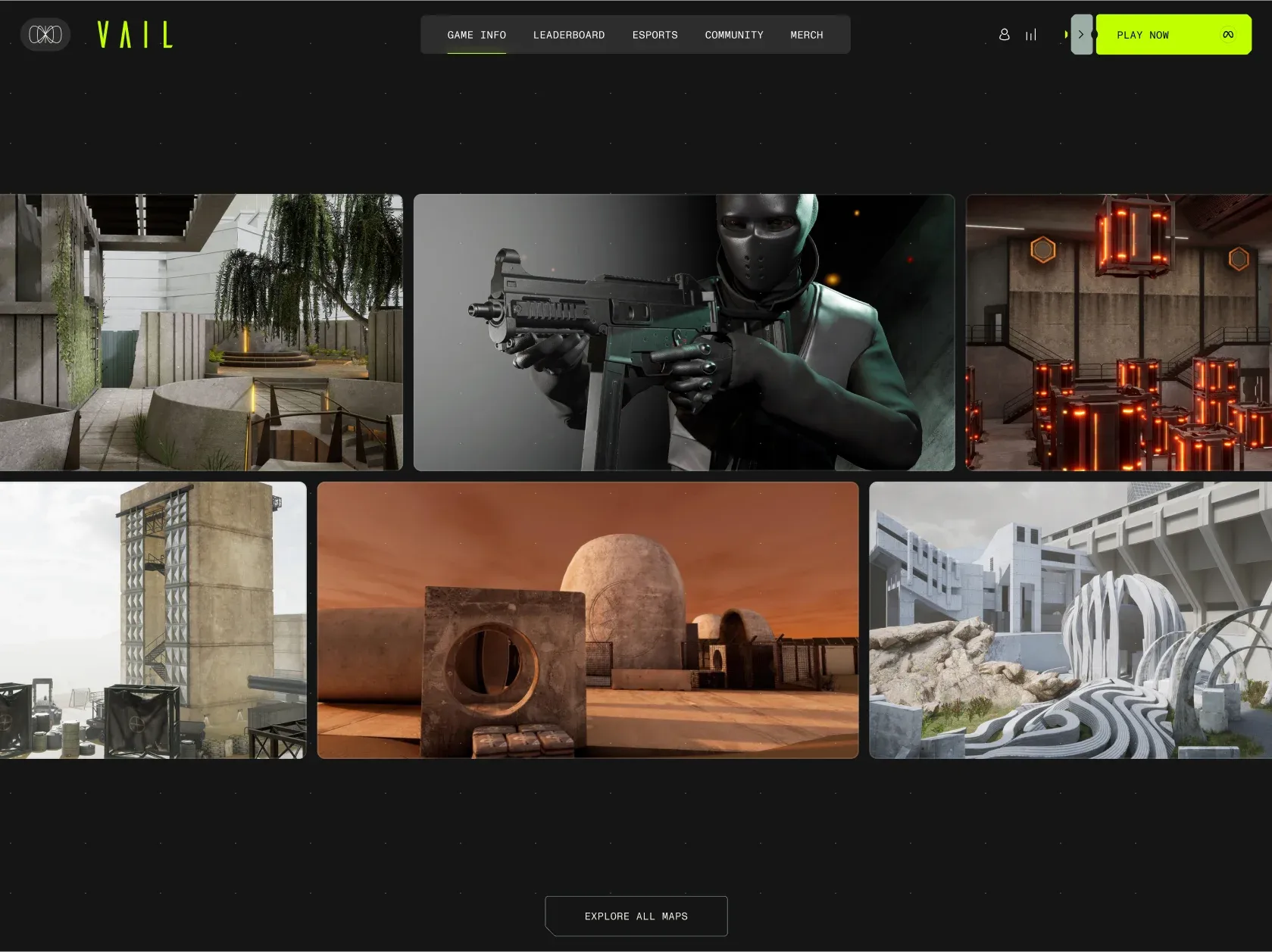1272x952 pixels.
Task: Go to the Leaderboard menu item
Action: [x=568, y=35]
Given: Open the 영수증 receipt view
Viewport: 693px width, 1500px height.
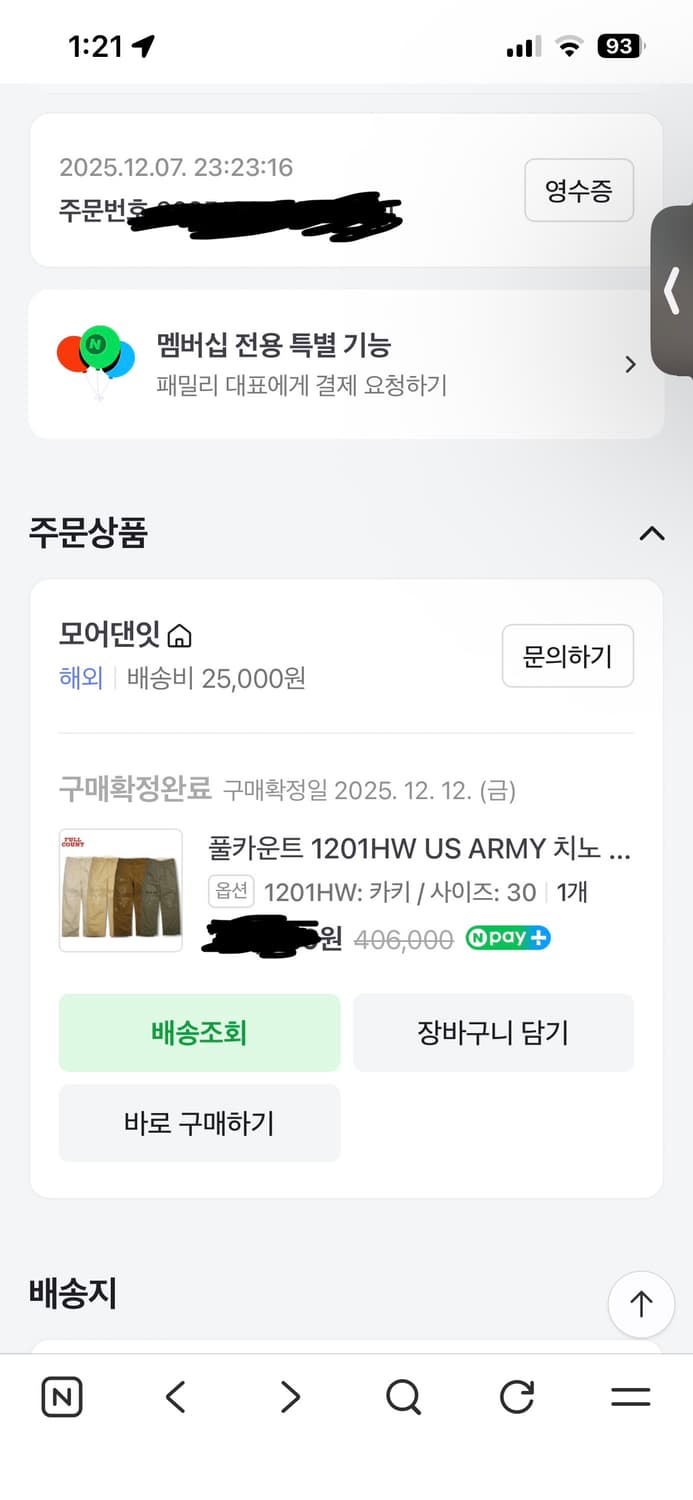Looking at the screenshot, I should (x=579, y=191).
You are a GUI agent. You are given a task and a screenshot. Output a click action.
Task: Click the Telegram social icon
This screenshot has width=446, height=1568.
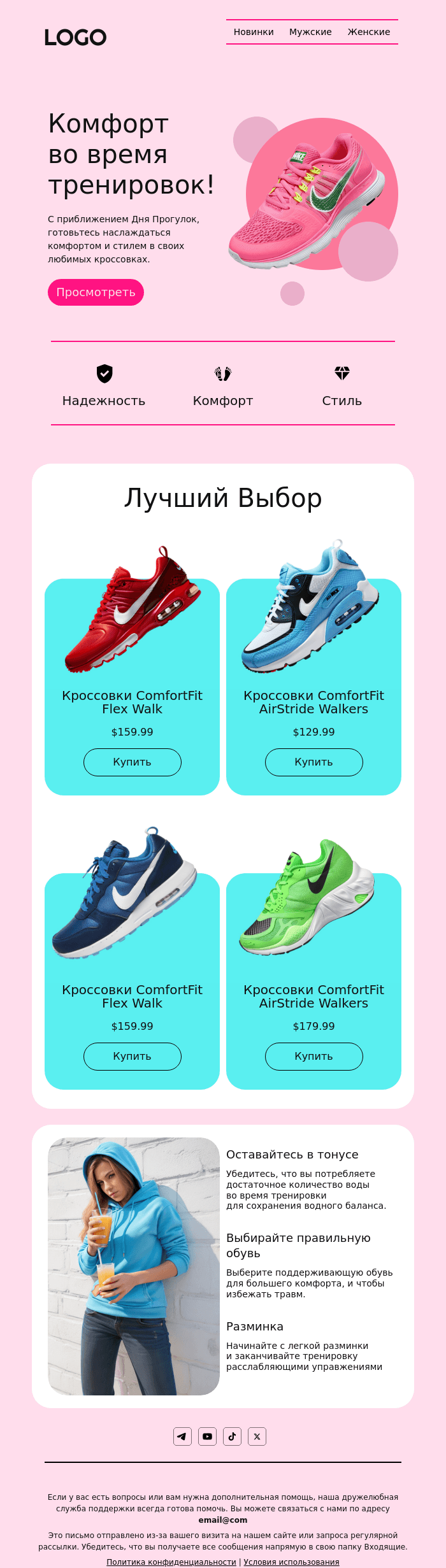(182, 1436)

******

GOAL OF THE EXERCISE - Return verbatim every line from the one holding "Viewport: 693px width, 1500px height." to the end of the records above. Do not copy the pictures.

PROBLEM SOLUTION -
Viewport: 693px width, 1500px height.
Looking at the screenshot, I should (x=579, y=191).
You are a GUI agent. You are given a task and a screenshot. Output a click action.
Task: Click the Telegram social icon
This screenshot has width=446, height=1568.
(182, 1436)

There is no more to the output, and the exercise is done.